Grandpa with my mom when she was about three

Giving to charities and Zionist organizations was always a big part of Grandpa’s life. He started early, giving what he could. No matter how poor he was, he always put something away in a Tsadaka or charity box on the theory that someone out there had less than he did.

As he earned more money, Grandpa became active in and a contributor to many organizations supporting the State of Israel as well as poor Jews in the U.S. When he died, he was well-known and very well-respected in the New York Jewish charitable community. He did very well for himself and he gave back, in spades. Starting when he had nothing but a roof over his head.
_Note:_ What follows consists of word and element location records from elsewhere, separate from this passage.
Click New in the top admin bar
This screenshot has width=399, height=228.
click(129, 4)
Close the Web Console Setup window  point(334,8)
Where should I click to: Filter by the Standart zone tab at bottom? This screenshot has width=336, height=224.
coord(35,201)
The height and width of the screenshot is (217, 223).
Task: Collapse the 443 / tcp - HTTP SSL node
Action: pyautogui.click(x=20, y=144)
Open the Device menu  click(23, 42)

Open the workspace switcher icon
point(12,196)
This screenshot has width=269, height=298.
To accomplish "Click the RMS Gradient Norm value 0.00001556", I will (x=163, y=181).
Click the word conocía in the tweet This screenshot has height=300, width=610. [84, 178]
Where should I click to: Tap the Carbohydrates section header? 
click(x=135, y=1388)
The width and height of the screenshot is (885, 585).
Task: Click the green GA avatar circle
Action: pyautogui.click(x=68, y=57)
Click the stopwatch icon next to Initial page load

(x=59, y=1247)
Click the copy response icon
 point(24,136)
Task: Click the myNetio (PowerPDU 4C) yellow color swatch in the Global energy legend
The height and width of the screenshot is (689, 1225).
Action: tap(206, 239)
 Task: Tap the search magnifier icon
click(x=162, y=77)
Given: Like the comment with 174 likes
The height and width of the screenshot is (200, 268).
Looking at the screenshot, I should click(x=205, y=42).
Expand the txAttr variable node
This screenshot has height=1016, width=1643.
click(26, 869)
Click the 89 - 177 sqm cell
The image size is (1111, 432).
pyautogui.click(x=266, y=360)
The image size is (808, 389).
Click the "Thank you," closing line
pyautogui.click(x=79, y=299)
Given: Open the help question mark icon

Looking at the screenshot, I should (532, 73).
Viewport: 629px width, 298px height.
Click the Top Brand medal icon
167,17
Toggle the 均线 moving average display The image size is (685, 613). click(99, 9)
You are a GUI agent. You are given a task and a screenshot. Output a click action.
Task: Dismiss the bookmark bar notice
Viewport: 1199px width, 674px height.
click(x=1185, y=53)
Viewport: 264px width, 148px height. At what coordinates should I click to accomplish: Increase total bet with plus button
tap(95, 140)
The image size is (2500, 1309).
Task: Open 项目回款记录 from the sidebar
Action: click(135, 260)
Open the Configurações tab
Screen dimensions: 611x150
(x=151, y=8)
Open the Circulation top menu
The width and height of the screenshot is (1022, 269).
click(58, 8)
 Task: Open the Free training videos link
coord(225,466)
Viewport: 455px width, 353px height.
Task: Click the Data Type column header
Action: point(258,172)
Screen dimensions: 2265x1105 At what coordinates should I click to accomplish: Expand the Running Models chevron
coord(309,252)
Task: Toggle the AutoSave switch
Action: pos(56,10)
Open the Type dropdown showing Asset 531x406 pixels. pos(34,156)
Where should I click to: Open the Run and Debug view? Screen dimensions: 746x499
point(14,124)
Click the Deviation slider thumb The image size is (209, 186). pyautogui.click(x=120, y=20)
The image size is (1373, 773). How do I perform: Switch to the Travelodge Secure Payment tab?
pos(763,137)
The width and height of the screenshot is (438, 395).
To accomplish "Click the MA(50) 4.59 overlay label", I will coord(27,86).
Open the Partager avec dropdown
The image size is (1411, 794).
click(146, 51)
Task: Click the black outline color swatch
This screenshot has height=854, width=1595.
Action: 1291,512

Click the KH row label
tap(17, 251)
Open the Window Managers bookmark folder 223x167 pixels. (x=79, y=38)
He taught me the importance of giving to others, both in his words and his actions. For that I will always be grateful. For a poor “orphan” from Russia, he did good.


  1. You really have amazing and detailed family stories. I wish I’d taken the time to get more from the rest of my family. I have a lot of information about my mother and a reasonable amount about her younger sister and at least one cousin. But surprisingly little about HER parents … and nothing about my father. There were things about him that my mother refused to let him tell us. I understand why — he came from a fairly felonious family — but I wonder if I might have made more sense out of my own life if I’d know more of where and how he came to be who he was.


    1. I just listened to the stories I was told. And my mother repeated them to me so I got the same stories from different sources. Maybe I was always a journalist at heart – people’s stories resonated with me. Maybe it was because the stories were so interesting that I paid attention.


    1. I always knew my family was populated with interesting people. I didn’t realize how interesting they were until I wrote them down. Now ai wish I’d asked even more questions!

      Liked by 1 person

  2. To be abandoned by your parents must have been traumatic. To be attacked by your mother is just awful and yet he became this fine young man with a true charitable nature. I guess he knew how bad things could get for some people and he was very empathetic.


    1. Grandpa was a charitable person and cared about the larger Jewish community. He was also a wonderful father. But to be honest, he was a terrible, unfaithful and emotionally abusive husband. I think he could have been a good husband with the right kind of woman who knew how to stroke his ego. But he was awful to Grandma, as she was to him.